§ **WORK INSTRUCTION**:
Search the listing for the string "label". Copy every line that has it.

START EXTRACTED ENTRIES

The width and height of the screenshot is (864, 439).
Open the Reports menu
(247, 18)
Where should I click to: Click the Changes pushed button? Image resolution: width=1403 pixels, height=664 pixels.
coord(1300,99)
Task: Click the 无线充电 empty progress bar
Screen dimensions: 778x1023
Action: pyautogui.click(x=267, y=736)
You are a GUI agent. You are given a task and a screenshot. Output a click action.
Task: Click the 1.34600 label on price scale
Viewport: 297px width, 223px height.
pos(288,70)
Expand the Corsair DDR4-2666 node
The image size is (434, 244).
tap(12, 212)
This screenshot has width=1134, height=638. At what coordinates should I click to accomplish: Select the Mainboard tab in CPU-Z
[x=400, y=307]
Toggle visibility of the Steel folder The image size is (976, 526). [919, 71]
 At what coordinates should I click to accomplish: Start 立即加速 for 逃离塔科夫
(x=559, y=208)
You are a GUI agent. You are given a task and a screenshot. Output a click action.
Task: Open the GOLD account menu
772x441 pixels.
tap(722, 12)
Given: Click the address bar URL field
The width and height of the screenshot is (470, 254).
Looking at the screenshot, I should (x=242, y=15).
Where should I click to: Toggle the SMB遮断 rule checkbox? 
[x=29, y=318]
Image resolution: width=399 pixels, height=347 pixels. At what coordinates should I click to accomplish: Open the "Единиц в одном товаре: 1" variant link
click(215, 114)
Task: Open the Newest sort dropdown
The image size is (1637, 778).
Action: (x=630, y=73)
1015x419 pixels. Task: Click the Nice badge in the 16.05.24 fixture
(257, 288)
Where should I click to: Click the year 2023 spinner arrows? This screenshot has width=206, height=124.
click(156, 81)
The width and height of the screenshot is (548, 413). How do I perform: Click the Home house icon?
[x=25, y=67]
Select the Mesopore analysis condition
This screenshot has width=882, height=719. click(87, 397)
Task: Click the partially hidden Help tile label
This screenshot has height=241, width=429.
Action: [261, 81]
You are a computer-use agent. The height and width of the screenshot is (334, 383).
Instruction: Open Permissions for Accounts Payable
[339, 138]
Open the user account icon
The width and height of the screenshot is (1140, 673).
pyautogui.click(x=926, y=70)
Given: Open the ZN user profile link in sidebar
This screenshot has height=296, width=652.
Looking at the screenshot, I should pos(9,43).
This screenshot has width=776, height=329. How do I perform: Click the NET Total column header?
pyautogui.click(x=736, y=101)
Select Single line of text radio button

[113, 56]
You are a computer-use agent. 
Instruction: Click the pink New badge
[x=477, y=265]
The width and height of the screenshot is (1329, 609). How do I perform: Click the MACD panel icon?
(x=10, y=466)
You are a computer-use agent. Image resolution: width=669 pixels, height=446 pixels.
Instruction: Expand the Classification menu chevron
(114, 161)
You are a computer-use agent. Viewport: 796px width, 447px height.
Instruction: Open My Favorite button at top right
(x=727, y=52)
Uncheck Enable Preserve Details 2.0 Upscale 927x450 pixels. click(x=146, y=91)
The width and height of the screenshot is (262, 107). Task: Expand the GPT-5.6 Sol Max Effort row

END EXTRACTED ENTRIES

§ **TASK SOLUTION**:
Task: Click the 1.34600 label on price scale
Task: Click the partially hidden Help tile label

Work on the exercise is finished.